Johnson echoed the FDR wishes. “I wish the government had provided more money to colleges and universities so people could go back and get certifications and degrees. I wish the government had provided more money to small businesses to give them incentives to hire, or incentives to hire in this country instead of taking jobs outside of this country. I wish they had provided more money to local governments to provide services to people in need. I would rather see my tax dollars go toward that then bailing out a bank.”

The 2010 election, of course, put the Republicans in control of the House of Representatives as well as state governments, and so getting any sort of job creation bill passed would have to come from them or at least meet their standards. Representative Hank Johnson told me that that's unlikely. “They want to do everything they can to inflict as much pain on regular working people as possible so that come 2012, they'll be so angry because of their personal circumstances that they would vote for the Republican in the general election.”

With the kind of sweeping stimulus legislation that is so deeply needed off the table with this House, Johnson and his colleague Rosa DeLauro have introduced a bill, the Fair Employment Opportunity Act of 2011, that would make it illegal for employers to discriminate against the long-term unemployed in hiring. “We've got at least 6 million people who have been unemployed for six months or longer. To shut those people out of the job market with just a blanket exclusion from consideration is wrong. It's morally indefensible,” he said.

He noted that the Equal Employment Opportunity Commission has held hearings on the problem of discrimination against the unemployed, and that he also proposed an amendment to the Civil Rights Act of 1964 that would make the unemployed a protected class under that law.

Rep. Johnson and his colleagues at the Congressional Progressive Caucus are doing a listening tour both in physical locations around the country and online at SpeakOutTour.com, where people can share their stories of dealing with the economic crisis. Many of them too tell their stories of unemployment, like this one from Robert Green in Arizona:

“I am a 54 year old construction project manager who has worked hard and honestly up to the level of site project manager for 30 years. I was laid off nearly two years ago. I have been back to college classes and have found the whole re-educating an experience to be more of a place to sink a lot of money and time into trying to get a degree that apparently is not helping us get back to work anyway. I have applied by email, hand carry and online application to over 600 resumes to everything from warehouse worker in a big box store to a front line project manager for the forest service, TSA, Police Officer, you name it.

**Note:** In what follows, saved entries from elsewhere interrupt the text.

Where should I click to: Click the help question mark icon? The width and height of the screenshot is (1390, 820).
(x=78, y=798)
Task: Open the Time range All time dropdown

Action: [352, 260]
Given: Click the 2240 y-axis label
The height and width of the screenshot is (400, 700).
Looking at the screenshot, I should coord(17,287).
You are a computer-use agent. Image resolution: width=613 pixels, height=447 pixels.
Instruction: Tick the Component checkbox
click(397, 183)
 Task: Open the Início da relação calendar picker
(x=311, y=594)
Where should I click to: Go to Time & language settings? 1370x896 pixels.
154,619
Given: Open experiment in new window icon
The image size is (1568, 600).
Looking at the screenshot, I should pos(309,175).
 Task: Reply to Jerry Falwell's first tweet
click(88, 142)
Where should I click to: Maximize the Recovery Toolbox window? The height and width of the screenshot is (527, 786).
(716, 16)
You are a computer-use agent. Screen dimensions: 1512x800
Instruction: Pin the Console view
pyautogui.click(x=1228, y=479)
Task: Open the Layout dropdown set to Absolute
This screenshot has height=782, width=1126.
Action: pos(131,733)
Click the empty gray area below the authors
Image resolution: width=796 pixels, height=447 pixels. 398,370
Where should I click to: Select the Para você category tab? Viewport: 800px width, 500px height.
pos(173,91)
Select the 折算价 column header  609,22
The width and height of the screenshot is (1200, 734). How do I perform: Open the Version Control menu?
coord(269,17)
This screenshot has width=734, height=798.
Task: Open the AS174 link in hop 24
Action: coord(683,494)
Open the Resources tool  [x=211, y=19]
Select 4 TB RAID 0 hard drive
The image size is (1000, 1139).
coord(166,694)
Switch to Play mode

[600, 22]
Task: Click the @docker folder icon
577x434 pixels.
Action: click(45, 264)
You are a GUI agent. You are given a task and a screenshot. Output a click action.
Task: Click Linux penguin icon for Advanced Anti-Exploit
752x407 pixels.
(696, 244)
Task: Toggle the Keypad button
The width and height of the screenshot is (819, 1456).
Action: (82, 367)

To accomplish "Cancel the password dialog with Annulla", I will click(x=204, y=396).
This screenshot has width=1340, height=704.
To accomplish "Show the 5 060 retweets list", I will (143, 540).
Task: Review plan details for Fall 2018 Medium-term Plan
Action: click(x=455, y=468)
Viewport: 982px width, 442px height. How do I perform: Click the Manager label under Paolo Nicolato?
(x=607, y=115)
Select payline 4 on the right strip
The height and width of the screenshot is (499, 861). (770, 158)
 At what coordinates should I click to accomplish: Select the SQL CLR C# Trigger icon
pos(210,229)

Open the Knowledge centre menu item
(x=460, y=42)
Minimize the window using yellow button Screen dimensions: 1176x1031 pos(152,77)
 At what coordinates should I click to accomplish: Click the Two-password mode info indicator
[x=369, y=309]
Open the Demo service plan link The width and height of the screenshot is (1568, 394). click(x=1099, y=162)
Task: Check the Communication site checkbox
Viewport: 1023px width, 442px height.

I am trying to not only reach outside but up and down my industry to include traveling if necessary to get back to work.”

Rep. Johnson says that his constituents, in Georgia's 4th District, want to know when there's going to be another stimulus bill—and a bigger one.

“I'd like to see a massive job creation bill based on funding for infrastructure here in America,” he said. “I would like to see us building high-speed rail across the nation. I'd like to see us enhancing public transportation in the cities and counties of this nation. I'd like to see us putting more federal dollars into our public school system.”

Most of that, though, will have to wait until a more progressive Congress is elected. If nothing is done to create jobs in the meantime, it's impossible to guess if voters will support Democrats in 2012 or stay home, as they did in 2010—or fall for a populist message from a Republican candidate. The recall votes in Wisconsin and the successful ballot measure push in Ohio bode well for progressives, but there's a long way to go between now and 2012, and meanwhile the debt ceiling showdown threatens public support for the unemployed as well as those dependent on Social Security.

While politicians battle publicly, the invisible unemployed keep working—at finding new jobs, at helping one another, at organizing. Benita Johnson is philosophical. “I don't take it personally, if my ancestors could survive slavery and my grandmother could survive the great depression, I can survive this.”